(Cosa fare) Riprendi la lettera sul Coronavirus e sul terremoto dell'Aquila, proseguendola a partire dall'ultima frase riportata.

(Brano selezionato)
Il Coronavirus e i suoi risvolti psicologici, nelle parole di un’aquilana che ha vissuto la disgregazione e le problematiche post sisma.

Il Capoluogo ha deciso di pubblicare la lettera di un’aquilana che come molti, in questo clima di emergenza da Coronavirus, caratterizzato da un’immensa Zona Rossa che va da Nord a Sud dell’Italia, ha rivissuto quel senso di impotenza e di incertezza dell’immediato post 6 aprile 2009.

Per chi come noi aquilani ha vissuto il terremoto del 6 aprile 2009 il Coronavirus è un ripiombare in quella situazione di pericolo, di paura e di incertezza.

Le lacrime scendono ancora una volta come allora, pensando a chi non ce l’ha fatta, ieri erano quelli che non sono riusciti a fuggire dalla casa che crollava e oggi sono quelli che non sono riusciti a vincere il virus.

Piangi perché leggi dei contagi che aumentano, perchè pensi ai bambini, ai tanti giovani intubati negli ospedali di tutta Italia, ridotti al collasso.

All’epoca ci venne detto di uscire dalle nostre case, non sapevamo dove andare, per ritrovarci poi disgregati sulla costa prima e nei Map e nel Progetto Case poi, perdendo quei punti di riferimento tanto cari per la nostra quotidianità.

Oggi ci viene detto di stare in casa, di non uscire se non per necessità estrema.

Perchè il Coronavirus si trasmette con il contatto tra umani e la casa, quella da cui siamo scappati 11 anni fa, oggi è quel nido sicuro che tanti di noi hanno ricostruito a fatica e con tanti sacrifici.

Il Coronavirus oggi chiede alla società di diluirsi, prolungando le restrizioni e estendendole.

Proprio come è successo 11 anni fa, quando non potevamo rientrare nelle nostre case, quando la nostra routine era scandita dagli orari stabiliti nei campi per i pasti e per i rientri, privati, causa forza maggiore, di tante piccole libertà che fino al 5 aprile 2009 sembravano scontate.

(Materiale fornito)
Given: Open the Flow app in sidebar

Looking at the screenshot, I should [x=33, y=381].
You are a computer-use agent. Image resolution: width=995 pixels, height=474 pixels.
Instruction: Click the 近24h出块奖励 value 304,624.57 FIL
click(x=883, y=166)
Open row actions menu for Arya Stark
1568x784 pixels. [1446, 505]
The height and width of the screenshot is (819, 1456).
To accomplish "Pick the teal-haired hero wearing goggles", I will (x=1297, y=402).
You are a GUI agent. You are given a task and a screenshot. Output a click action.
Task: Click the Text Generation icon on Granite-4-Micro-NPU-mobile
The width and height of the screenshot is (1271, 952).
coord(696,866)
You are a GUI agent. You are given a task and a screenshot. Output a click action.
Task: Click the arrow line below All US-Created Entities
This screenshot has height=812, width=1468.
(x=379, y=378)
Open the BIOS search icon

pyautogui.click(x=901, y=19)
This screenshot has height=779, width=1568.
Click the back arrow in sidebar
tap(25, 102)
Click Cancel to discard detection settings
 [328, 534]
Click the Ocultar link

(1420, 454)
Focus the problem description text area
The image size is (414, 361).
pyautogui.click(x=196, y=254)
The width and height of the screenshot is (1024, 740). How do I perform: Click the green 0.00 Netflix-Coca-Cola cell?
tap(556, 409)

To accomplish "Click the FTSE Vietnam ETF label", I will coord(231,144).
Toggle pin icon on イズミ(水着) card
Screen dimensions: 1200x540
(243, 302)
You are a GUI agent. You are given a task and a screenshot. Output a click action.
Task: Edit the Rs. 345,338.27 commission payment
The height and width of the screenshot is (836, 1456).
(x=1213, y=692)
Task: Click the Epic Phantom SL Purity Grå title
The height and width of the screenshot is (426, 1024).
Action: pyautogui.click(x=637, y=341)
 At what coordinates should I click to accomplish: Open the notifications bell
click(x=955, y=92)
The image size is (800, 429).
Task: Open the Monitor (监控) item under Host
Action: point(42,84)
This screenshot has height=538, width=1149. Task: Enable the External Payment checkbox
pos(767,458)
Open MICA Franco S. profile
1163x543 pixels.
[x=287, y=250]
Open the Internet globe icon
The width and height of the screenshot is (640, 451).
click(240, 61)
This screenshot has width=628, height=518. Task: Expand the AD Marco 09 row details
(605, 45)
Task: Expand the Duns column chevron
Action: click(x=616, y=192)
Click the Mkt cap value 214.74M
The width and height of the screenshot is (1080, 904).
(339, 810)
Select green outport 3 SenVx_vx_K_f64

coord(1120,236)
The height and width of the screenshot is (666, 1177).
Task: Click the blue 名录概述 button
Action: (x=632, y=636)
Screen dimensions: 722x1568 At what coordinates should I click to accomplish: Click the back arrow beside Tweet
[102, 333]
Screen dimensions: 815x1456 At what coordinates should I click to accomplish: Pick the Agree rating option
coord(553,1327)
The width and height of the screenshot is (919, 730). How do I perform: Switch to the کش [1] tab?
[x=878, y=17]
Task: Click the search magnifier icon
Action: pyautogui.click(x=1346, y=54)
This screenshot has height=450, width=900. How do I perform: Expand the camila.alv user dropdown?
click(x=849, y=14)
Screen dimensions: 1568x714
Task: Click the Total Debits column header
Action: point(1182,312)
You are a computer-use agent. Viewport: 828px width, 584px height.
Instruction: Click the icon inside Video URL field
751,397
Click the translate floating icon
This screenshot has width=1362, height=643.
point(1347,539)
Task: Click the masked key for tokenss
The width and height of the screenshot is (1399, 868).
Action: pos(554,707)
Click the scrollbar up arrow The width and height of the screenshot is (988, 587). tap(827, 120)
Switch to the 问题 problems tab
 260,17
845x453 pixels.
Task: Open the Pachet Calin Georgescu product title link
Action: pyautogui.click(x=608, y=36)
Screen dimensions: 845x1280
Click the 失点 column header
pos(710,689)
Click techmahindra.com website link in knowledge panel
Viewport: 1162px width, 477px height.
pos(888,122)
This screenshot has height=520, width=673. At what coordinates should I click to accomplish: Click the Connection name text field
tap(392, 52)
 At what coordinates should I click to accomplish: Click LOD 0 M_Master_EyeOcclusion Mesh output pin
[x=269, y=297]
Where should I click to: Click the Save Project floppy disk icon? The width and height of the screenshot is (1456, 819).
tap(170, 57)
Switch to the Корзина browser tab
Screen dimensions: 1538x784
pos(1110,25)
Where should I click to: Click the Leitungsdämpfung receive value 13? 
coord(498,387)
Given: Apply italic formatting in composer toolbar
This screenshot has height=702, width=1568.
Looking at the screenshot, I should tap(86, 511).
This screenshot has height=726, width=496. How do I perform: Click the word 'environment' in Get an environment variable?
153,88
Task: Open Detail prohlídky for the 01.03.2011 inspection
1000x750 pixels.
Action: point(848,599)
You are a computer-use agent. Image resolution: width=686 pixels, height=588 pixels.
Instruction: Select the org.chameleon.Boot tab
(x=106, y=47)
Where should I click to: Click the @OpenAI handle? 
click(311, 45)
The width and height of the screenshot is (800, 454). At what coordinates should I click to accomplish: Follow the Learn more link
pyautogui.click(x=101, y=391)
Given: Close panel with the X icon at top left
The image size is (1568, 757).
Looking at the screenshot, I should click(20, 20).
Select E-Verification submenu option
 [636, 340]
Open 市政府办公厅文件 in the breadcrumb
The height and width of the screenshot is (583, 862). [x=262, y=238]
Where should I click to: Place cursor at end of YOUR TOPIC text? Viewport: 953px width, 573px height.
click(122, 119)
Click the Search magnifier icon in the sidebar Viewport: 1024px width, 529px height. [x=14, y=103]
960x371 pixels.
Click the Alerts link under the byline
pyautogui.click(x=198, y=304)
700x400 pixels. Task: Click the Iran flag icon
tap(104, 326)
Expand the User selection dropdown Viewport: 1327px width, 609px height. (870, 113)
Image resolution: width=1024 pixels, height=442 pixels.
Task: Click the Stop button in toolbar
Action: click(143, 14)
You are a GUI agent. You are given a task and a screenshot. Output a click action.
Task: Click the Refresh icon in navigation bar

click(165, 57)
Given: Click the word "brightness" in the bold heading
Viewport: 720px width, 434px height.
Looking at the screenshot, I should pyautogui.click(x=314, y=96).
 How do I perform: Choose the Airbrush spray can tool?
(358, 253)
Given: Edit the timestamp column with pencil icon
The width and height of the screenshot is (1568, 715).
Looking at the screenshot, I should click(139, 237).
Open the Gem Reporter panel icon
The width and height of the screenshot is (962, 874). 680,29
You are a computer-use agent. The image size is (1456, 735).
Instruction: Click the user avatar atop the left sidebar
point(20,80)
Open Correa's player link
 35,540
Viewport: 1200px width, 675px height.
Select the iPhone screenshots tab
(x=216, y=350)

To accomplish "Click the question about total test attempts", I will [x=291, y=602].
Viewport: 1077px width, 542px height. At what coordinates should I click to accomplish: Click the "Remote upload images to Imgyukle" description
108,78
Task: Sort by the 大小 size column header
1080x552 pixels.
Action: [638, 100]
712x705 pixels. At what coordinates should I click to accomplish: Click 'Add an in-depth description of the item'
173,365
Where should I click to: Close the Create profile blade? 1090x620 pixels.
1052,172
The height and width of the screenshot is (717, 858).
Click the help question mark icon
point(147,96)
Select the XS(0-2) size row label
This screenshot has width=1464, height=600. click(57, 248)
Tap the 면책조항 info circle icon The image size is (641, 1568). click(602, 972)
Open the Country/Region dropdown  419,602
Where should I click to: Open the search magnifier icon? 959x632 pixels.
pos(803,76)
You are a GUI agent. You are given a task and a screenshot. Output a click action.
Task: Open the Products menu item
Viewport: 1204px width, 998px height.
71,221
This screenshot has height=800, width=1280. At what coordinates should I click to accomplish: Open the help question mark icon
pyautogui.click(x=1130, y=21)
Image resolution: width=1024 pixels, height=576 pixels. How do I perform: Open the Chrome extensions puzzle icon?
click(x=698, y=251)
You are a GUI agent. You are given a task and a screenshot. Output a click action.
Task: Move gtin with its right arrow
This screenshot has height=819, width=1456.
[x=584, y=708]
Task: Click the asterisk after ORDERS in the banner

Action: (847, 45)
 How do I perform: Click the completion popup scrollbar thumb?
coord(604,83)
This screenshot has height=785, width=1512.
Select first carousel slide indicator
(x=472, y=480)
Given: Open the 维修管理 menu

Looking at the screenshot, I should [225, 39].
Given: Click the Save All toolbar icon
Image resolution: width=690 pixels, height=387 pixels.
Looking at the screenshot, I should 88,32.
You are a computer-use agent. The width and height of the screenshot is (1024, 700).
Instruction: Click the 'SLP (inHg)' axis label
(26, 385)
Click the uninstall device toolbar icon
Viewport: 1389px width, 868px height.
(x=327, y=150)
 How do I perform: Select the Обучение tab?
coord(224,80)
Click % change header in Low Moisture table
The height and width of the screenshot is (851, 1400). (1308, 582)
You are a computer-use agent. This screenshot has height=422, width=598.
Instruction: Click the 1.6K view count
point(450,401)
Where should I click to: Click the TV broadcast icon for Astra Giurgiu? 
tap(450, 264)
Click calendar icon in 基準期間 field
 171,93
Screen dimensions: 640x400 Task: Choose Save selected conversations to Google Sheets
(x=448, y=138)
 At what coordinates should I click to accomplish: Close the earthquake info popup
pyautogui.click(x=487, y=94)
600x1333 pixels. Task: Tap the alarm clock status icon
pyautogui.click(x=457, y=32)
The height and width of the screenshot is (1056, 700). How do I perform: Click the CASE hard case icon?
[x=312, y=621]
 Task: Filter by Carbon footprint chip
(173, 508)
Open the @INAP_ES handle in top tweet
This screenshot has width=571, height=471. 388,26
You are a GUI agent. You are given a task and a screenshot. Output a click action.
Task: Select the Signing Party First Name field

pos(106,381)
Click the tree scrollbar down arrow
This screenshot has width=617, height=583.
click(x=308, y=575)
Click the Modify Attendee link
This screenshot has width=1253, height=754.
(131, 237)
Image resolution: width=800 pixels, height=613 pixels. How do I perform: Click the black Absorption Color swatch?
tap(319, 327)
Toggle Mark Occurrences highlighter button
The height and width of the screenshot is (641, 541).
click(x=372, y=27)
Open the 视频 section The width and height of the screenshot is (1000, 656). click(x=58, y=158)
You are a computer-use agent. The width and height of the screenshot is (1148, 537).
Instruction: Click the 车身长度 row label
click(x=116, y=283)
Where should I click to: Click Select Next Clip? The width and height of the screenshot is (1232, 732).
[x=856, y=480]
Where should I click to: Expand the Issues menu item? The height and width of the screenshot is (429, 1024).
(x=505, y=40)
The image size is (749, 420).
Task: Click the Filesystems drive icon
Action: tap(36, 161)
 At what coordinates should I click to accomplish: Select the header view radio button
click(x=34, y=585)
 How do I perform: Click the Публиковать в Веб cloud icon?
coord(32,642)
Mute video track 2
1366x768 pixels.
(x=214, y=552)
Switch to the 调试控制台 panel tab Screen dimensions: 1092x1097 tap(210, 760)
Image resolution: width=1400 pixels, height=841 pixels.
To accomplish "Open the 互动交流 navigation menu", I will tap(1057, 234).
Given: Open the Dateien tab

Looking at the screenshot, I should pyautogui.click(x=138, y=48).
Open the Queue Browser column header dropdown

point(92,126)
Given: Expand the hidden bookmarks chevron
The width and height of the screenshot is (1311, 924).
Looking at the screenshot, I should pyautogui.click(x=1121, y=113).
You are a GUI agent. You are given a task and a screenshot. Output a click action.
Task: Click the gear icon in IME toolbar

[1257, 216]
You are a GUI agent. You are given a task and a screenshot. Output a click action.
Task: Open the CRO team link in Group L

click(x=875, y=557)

(Esito del compito)
Restrizioni e regole che anche adesso pesano su tutti, specie tra i gli adolescenti, “affamati” di amicizie e di incontri, anche se, molti di loro, hanno abdicato ai social, dove è più facile, dove la tastiera protegge da timidezze e inferiorità.

Proprio quei social che qualcuno demonizza oggi consentono a questi ragazzi di non restare indietro con lo studio, di poter sentire la fidanzatina, gli amici, accarezzarli, se non fosse altro, attraverso uno schermo o un click.

Poi ci sono gli anziani, quelli che i social non li usano e per cui la passeggiata era un rito irrinunciabile: il bar, la partita a carte, arrivare in piazza Duomo per trovare un palazzo nuovo, una via riaperta, un nuovo negozio che dà un senso alla vita che scorre, che dà l’idea di una città che, seppur ferita nel suo cuore storico, non si è mai piegata del tutto.

Oggi, 11 anni dopo, c’è chi la casa ancora non ce l’ha e si trova in uno stato di isolazionismo dentro 40 mq, senza poter incontrare i vicini, gli amici, perdendo quella quotidianità che abbiamo ricostruito a fatica in questi 11 anni.

Per molto tempo ci sono sembrati un porto sicuro anche i corridoi di un centro commerciale, dove è stato possibile rivedere qualche viso amico.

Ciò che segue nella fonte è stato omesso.